Gradient free optimization
Gradient-free optimizers are optimization algorithms that do not rely on the gradient of the objective function to find the optimal solution. Instead, they use other methods such as Bayesian optimization, Nelder-Mead algorithm, genetic algorithms, or simulated annealing to explore the search space and find the optimal solution. These methods are particularly useful when the objective function is non-differentiable or when the gradient is difficult to compute. However, gradient-free optimizers can be slower and less efficient than gradient-based methods, especially when the search space is high-dimensional.
Golden section search
The golden section search is a simple optimization algorithm that can be used to find the minimum of a unimodal function. A unimodal function is a function that has a single minimum within a given interval. The golden section search algorithm works by iteratively narrowing down the search interval until the minimum is found with a specified tolerance.
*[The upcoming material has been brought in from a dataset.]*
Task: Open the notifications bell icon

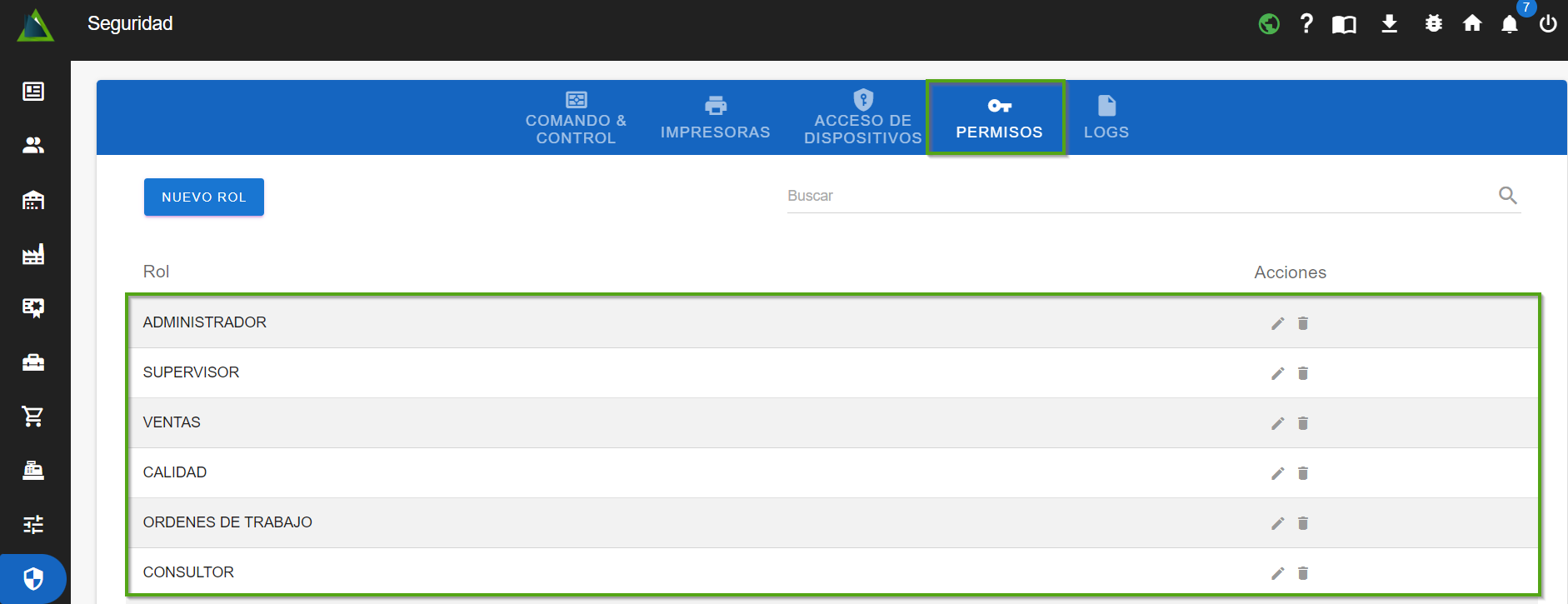Action: (1509, 24)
The Julia implementation of the golden section search algorithm is as follows:
function golden_section_search(f, a, b; tol=1e-5)
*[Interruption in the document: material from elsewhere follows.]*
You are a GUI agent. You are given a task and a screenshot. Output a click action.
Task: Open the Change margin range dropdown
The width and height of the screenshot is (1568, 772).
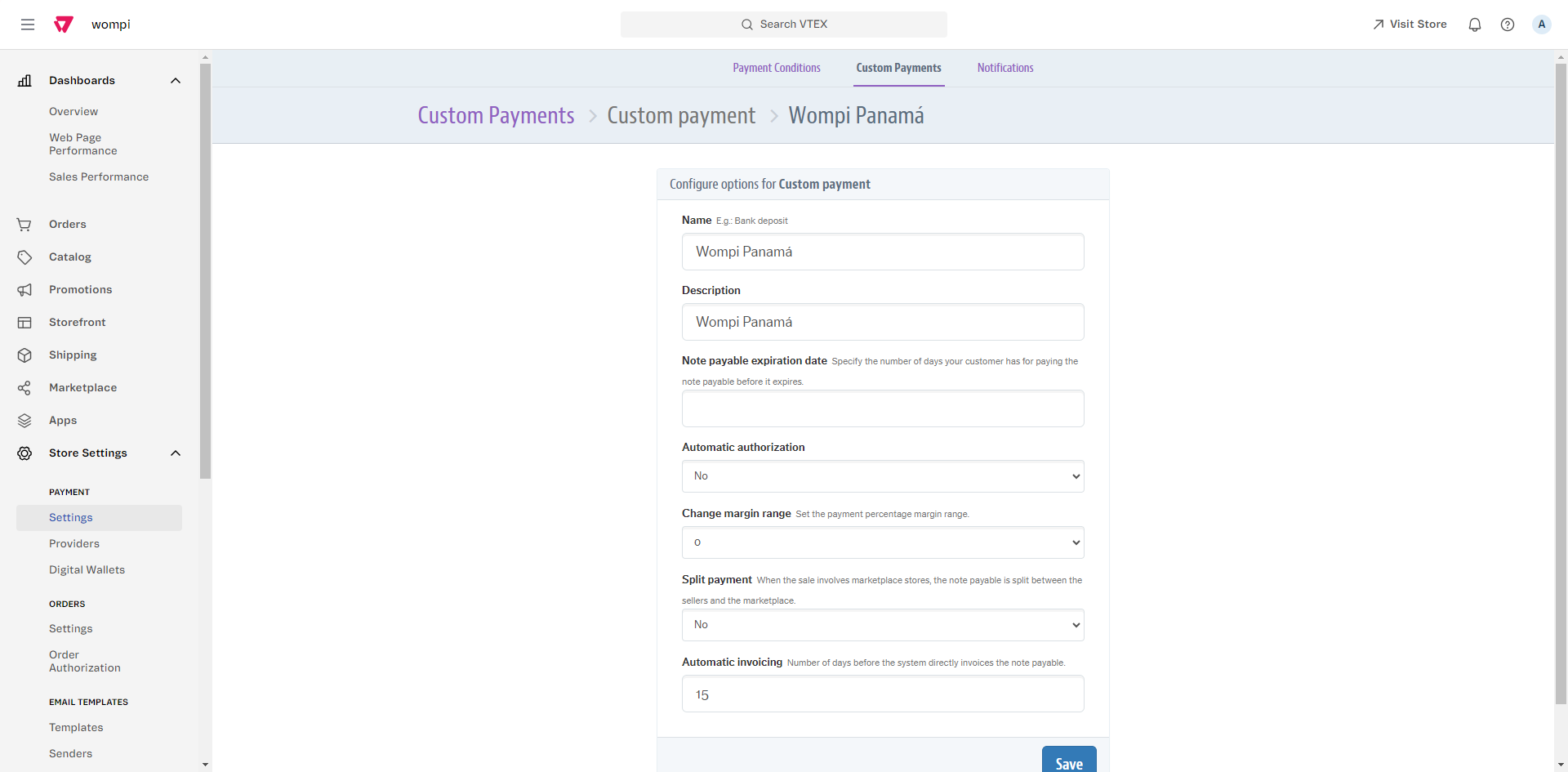(x=883, y=542)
τ = (√5 - 1) / 2 # golden ratio
x1 = a + (1 - τ) * (b - a)
x2 = a + τ * (b - a)
f1, f2 = f(x1), f(x2)
k = 0
while b - a > tol
k += 1
if f1 > f2
a = x1
x1 = x2
f1 = f2
x2 = a + τ * (b - a) # update x2
f2 = f(x2)
else
b = x2
x2 = x1
f2 = f1
x1 = a + (1 - τ) * (b - a) # update x1
f1 = f(x1)
end
end
return f1 < f2 ? (a, f1) : (b, f2)
end;
golden_section_search(x->(x-4)^2, -5, 5; tol=1e-5)
(3.9999961406355244, 2.888960377059731e-13)
It converges to the minimum in $O(\log(\frac{b-a}{\epsilon}))$ iterations, where $\epsilon$ is the tolerance.
The downhill simplex method - the one-dimensional case
The downhill simplex method, also known as the Nelder-Mead method, is a popular optimization algorithm that does not require the gradient of the objective function. It is a heuristic algorithm that iteratively constructs a simplex (a geometric shape with $n+1$ vertices in $n$ dimensions) and updates the vertices of the simplex to minimize the objective function. The algorithm is based on the concept of "downhill" movement, where the simplex moves towards the minimum of the objective function by iteratively evaluating the function at different points in the search space.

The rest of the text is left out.